WordPress SEO Plugins: Drei Komplettlösungen im Vergleich
Ein Aspekt, der sicherlich zum gewaltigen Erfolg von WordPress beigetragen hat, ist die Vielzahl verfügbarer Plugins, mit denen sich das System flexibel erweitern lässt. Neben Bildergalerien, Social-Media-Widgets, Cacheing-Systemen und CMS-Funktionalitäten gibt es auch eine ganze Reihe von Plugins, die für SEO-Maßnahmen entwickelt wurden. Viele davon widmen sich einzelnen Aspekten wie der Erzeugung von XML-Sitemaps, der Optimierung von Meta-Tags oder Linkstrukturen.
Es gibt aber auch einige Multitalente unter den SEO-Plugins, die versuchen, die komplette Suchmaschinenoptimierung eines Blogs abzuwickeln. Mit wpSEO, All in One SEO Pack und dem WordPress SEO Plugin von Joost de Valk möchte ich hier drei solcher Lösungen vorstellen.
wpSEO
Das wpSEO-Plugin von Sergej Müller ist ein Klassiker unter den Allround SEO Plugins. Es stellt umfangreiche Möglichkeiten bereit, die Indizierung von Artikeln und Seiten zu steuern und damit Duplicate Content vorzubeugen. Jedem Seitentyp können dabei individuelle Meta-Robots Tags zugewiesen werden.

Für die Gestaltung des Title-Tags lassen sich ebenso wie für Meta-Keywords und Meta-Description Vorgaben machen, die unterscheiden, ob es sich um die Startseite des Blogs, einen Post, eine statische Seite oder eine Archivseite handelt. Zudem lassen sich diese Vorgaben für einzelne Posts oder Seiten übersteuern, so dass man immer die Möglichkeit hat, einem Post unabhängig von dessen Überschrift den aus SEO-Sicht optimalen Seitentitel zu verpassen. Sind im verwendeten WordPress Theme bereits Meta-Tags enthalten, wird dies von wpSEO erkannt, und die entsprechenden Bereiche werden automatisch ersetzt.
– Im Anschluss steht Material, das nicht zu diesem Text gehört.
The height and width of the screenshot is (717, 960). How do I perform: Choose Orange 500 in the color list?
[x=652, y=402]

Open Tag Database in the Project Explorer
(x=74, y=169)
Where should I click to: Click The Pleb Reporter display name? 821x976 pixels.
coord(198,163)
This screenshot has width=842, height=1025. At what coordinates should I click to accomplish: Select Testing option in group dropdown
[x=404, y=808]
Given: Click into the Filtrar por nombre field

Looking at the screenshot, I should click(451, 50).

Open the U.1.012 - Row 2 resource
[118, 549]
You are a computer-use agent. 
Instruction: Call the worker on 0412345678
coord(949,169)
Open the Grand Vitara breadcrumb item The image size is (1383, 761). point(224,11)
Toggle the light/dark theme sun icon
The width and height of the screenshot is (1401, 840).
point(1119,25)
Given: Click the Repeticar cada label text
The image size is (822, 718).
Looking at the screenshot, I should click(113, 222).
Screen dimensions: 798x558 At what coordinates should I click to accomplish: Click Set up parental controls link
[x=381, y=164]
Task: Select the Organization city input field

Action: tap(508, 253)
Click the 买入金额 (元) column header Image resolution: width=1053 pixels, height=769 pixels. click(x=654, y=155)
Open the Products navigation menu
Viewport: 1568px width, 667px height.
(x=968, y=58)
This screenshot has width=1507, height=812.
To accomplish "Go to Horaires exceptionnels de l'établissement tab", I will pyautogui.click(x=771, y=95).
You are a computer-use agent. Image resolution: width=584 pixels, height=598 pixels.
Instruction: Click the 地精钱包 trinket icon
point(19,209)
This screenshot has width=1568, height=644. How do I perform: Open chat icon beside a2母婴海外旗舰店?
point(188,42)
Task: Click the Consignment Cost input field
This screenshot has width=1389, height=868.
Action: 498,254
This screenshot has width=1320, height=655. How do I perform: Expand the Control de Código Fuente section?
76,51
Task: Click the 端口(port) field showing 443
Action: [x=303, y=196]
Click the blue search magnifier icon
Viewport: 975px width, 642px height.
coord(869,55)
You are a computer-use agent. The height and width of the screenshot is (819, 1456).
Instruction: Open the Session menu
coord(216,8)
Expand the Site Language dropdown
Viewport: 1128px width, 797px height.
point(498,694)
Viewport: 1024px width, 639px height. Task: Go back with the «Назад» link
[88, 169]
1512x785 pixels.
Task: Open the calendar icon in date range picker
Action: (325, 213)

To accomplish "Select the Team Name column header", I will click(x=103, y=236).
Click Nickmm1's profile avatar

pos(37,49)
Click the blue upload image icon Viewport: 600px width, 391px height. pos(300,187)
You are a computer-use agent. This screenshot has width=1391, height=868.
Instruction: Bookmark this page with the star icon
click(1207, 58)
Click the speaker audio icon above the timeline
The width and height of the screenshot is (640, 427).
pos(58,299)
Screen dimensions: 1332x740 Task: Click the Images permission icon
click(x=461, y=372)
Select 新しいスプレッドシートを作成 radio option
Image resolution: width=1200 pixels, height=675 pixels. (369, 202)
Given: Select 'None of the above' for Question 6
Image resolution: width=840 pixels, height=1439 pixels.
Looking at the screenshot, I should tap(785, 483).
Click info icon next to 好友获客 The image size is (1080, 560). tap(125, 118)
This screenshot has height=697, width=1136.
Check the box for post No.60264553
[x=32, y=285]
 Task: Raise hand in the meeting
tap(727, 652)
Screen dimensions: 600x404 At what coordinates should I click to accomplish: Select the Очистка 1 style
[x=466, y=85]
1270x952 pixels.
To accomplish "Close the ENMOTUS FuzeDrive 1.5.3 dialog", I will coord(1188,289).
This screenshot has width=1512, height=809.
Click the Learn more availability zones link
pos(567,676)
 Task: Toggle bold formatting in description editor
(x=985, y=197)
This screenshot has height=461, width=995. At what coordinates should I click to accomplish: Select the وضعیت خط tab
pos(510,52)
wpSEO ist ein kostenpflichtiges Plugin. Eine Classic-Lizenz für ein einzelnes Blog gibt es derzeit für 19,99 Euro. Ich selbst besitze die Deluxe-Lizenz für 49,99 Euro und verwende wpSEO hier im Webmaster Blog und für einige weitere Projekte.
Pro:
- Sehr umfangreiche, separate Konfigurationsmöglichkeiten für Startseite, Posts, Seiten, Archive, Tagseiten und Kategorien
- Gute Inhalte von Meta-Keywords und Description bei automatischer Generierung
- Automatische Ersetzung von Meta-Tags des Themes
Contra:
- Kostenpflichtig
- Kein automatisches Update aus der WordPress Administration möglich
All in One SEO Pack
Das All in One SEO Pack gehört wohl zu den beliebtesten kostenlosen WordPress SEO Plugins. Wie auch wpSEO gestattet dieses Plugin verschiedene Möglichkeiten, die Titel verschiedener WordPress Seitentypen zu konfigurieren. Dazu stehen unterschiedliche Variablen wie %blog_title%, %post_title% oder %category% zur Verfügung. Da die Eingabefelder auch Freitext zwischen den Variablen zulassen, ist man hier bei der Konfiguration der Seitentitel extrem flexibel.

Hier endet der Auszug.